- Work task -
Please retype the records below exactly, leaving out any pictures.

- The records -
□ □ □

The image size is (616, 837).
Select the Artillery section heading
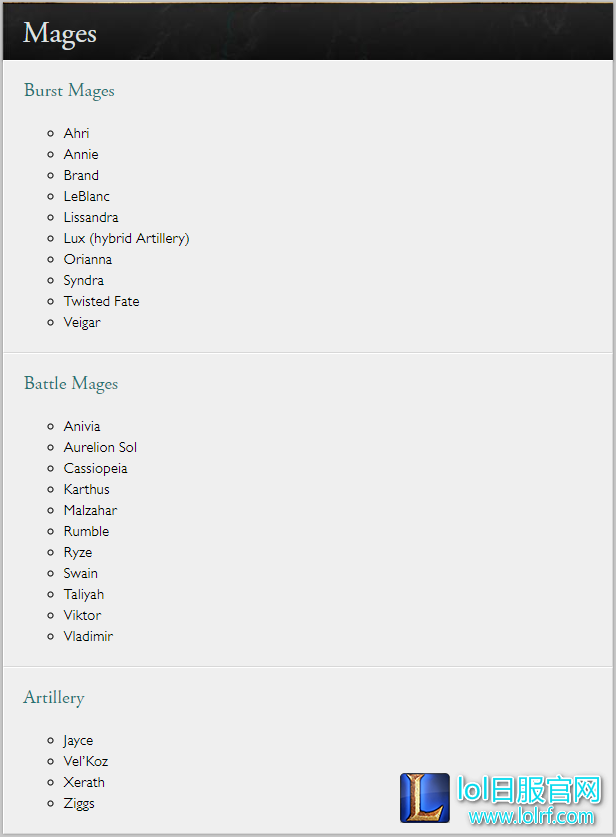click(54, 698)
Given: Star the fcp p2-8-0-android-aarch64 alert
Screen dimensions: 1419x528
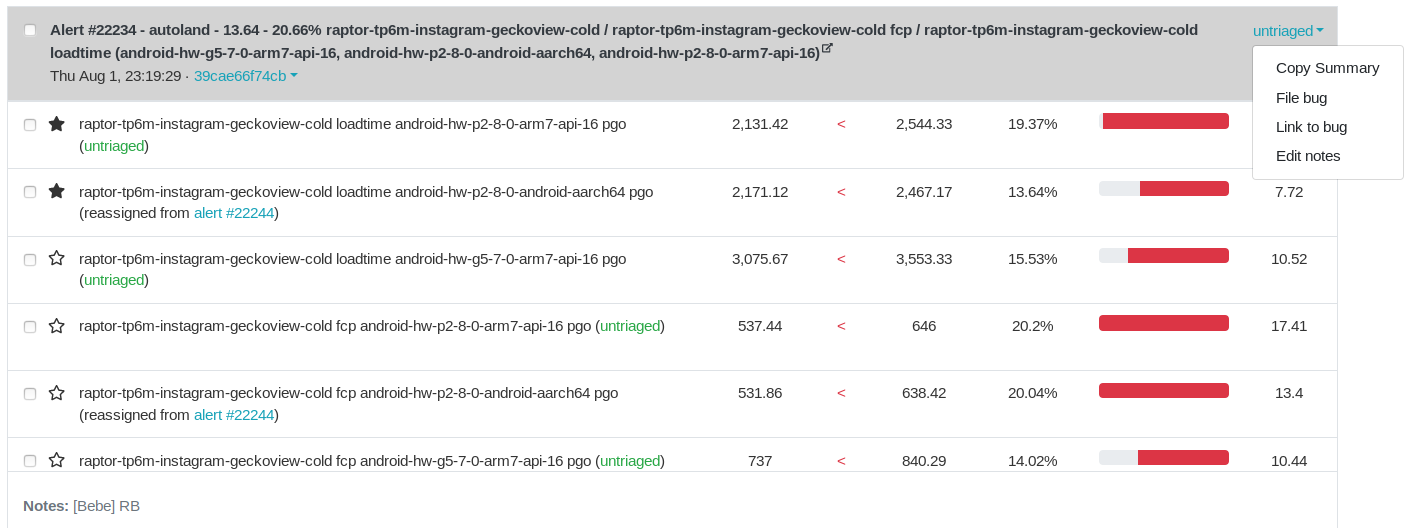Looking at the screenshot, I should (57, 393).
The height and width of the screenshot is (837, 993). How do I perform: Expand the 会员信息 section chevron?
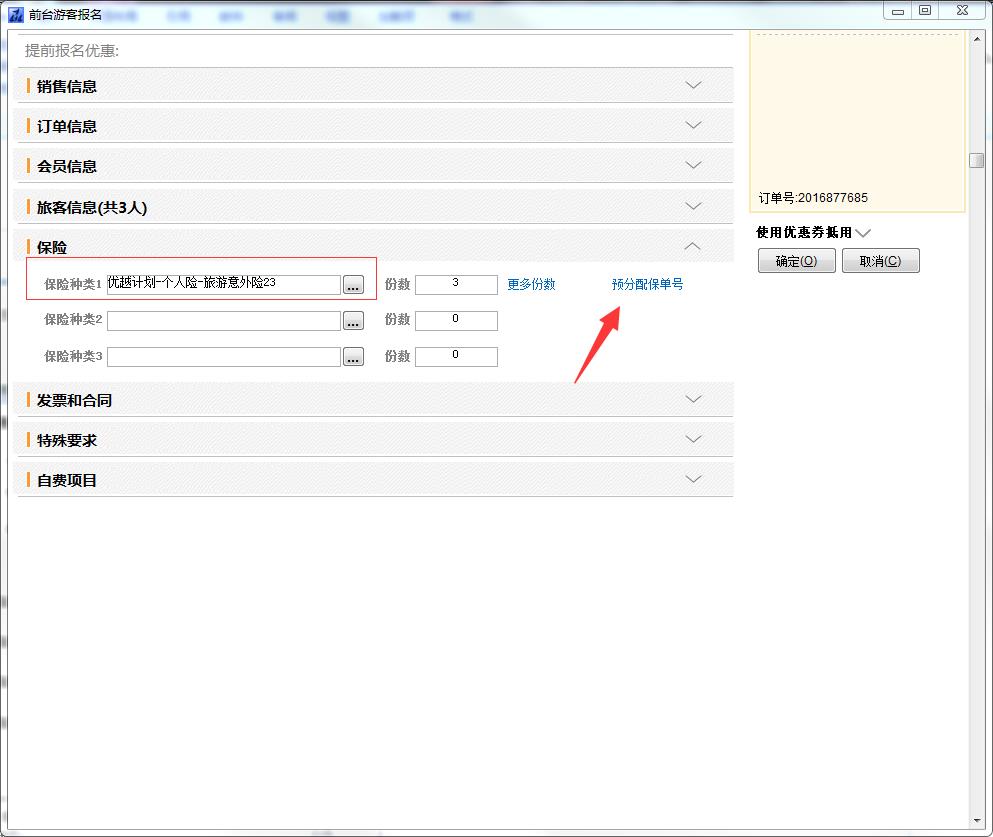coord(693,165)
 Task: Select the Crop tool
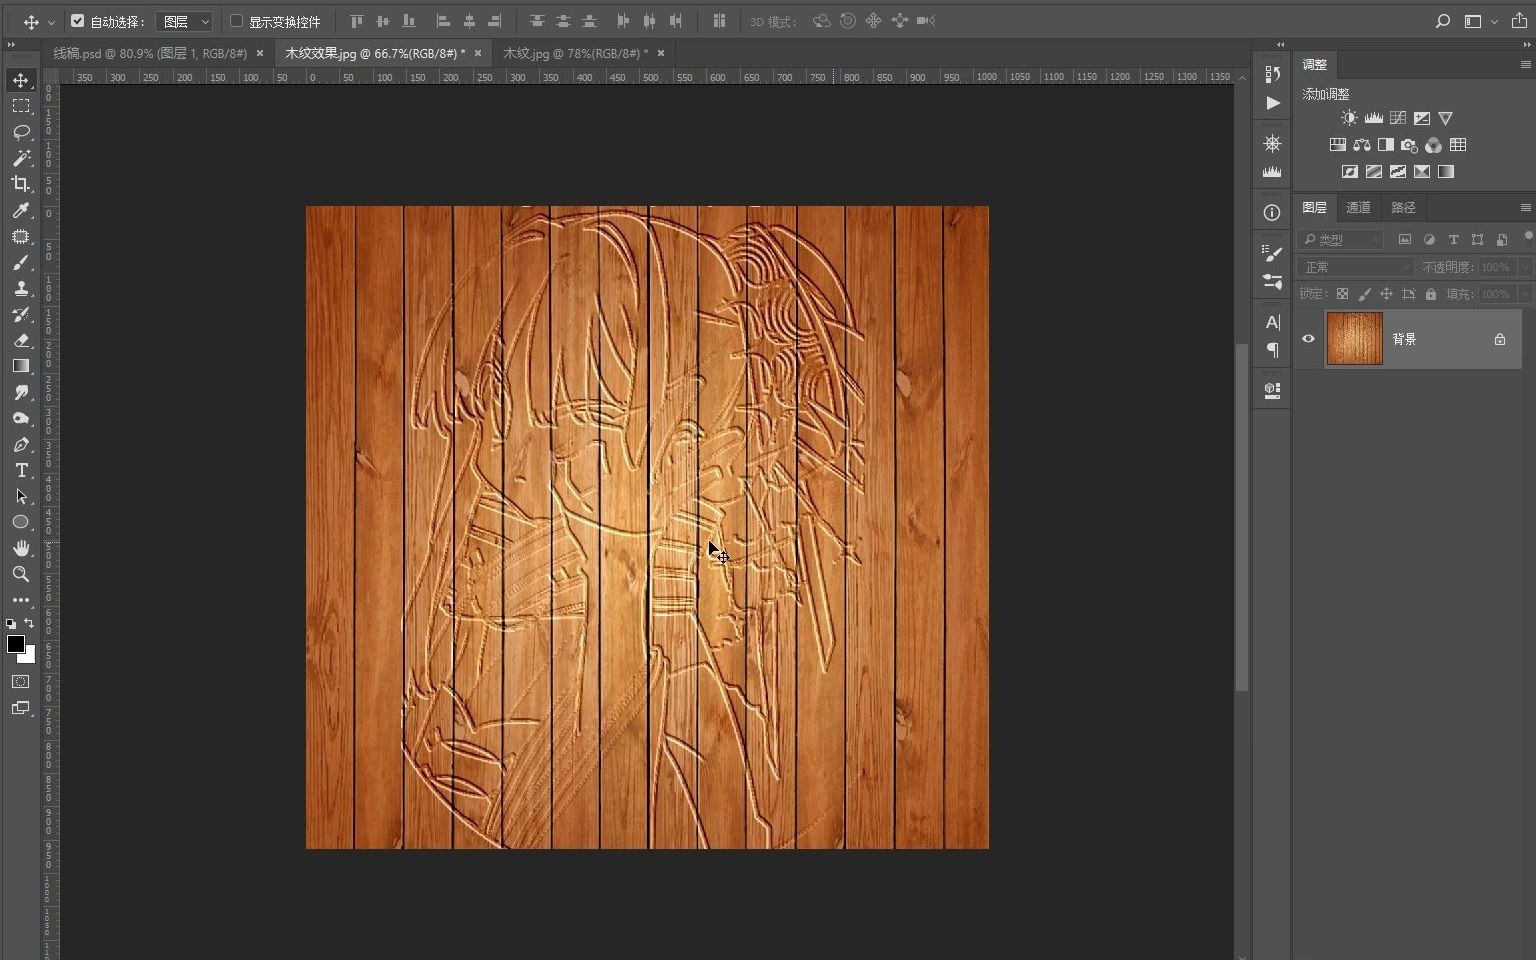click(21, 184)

□ □ □

- Problem solution -
The image size is (616, 837).
Select the Artillery section heading
click(54, 698)
Given: Star the fcp p2-8-0-android-aarch64 alert
Screen dimensions: 1419x528
Looking at the screenshot, I should (57, 393).
The height and width of the screenshot is (837, 993). How do I perform: Expand the 会员信息 section chevron?
coord(693,165)
 Task: Select the Crop tool
click(21, 184)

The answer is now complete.